Back in '82 Merrill was offering STRIPS earning about 12.5% interest.  Face value of $1000 was going for about 35 bucks, maturing in 2006.

http://www.nytimes.com/1982/08/10/business/merrill-offers-new-zero-issue...

Those were the days...

NumbersUsa's picture

Oy vey! Now, seven flags over Texas? by hedgeless_horseman Nov 20, 2017 12:30 PM

IT"S GONE

Isn't it amazing how much power the jew supremacists have to make articles exposing their takeover of America disappear and replace them with articles featuring giant dildos for goy amusment.

Ripped out of ZH's lineup : http://www.zerohedge.com/news/2017-11-20/oy-vey-now-seven-flags-over-tex...

you can't even find it in a ZH search.

Call your Congressman, Senator & the WhiteHouse and let them know we want the zionist neo-con dual citizen jews out of all areas of our government NOW! 

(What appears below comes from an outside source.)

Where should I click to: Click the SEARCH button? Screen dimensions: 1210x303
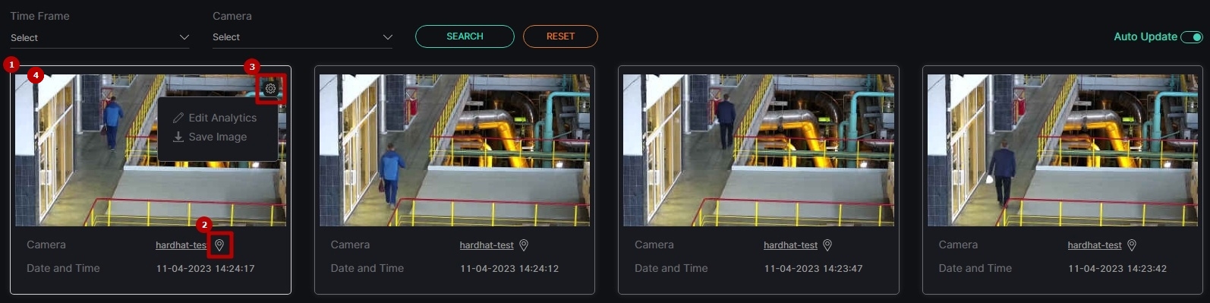(465, 36)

For the President-White House switchboard at 202-456-1414

White House comment line: (202) 456-1111

To call your Member of Congress: 
US Capitol Switchboard (202) 224-3121 (just ask for your Congressman or Senator)

Imagery's picture

And how exactly are they making Pension distributions to the boomers now retiring at 12k per day plus if they are only buying Zero Coupon Bawnds?

konadog's picture

When a zero matures, the bond holder gets $1000 per bond in cash. Ladder the zero maturities and voila. Seriously, not that complicated.

Peacefulwarrior's picture

What happens if the long end of the curve continues to flatten?

govttrader's picture

These asset purchases are not really for the benefit of the pensioners...they are just to reduce 2017 tax liability.

Iconoclast421's picture

You know there is nothing stopping the Fed from buying STRIPS. Can you imagine the kind of leverage they can impart onto the bond market?

wcvarones's picture

This would suggest there's also a lot of equity buying by the same pensions, and it will dry up January 1.

konadog's picture

Don't worry, the Bank of Japan and the Swiss Central Bank will make up the gap.

totenkopf88's picture

I didn't know that it was possible to not know the Fed will buy equities any time the market dips 2%. 

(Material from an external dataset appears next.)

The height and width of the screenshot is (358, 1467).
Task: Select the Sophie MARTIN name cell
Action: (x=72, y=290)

SurlysonofaBitch's picture

Interesting, but why are the (reported, non-GAAP) earnings so strong if companies are accellerating expenses to lower taxable income for 2017?

wcvarones's picture

Pension costs are accounted for by accrual, not cash payments, right? So pre-funding wouldn't hit earnings.

herkomilchen's picture

AFAICT you are exactly right and this article's argument doesn't hold up.

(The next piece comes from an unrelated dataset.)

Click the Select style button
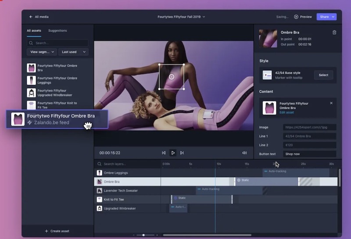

This year's cash contribution by the company or bond buying by its pension fund has no impact whatsoever on this year's deductible pension expense.  Pension expense is set by accrual accounting, smoothed, and fixed a year in advance.

govttrader's picture

This activity is just starting to gear up over the last 1-2 months.  I suspect we will see it reported at the end of the current quarter.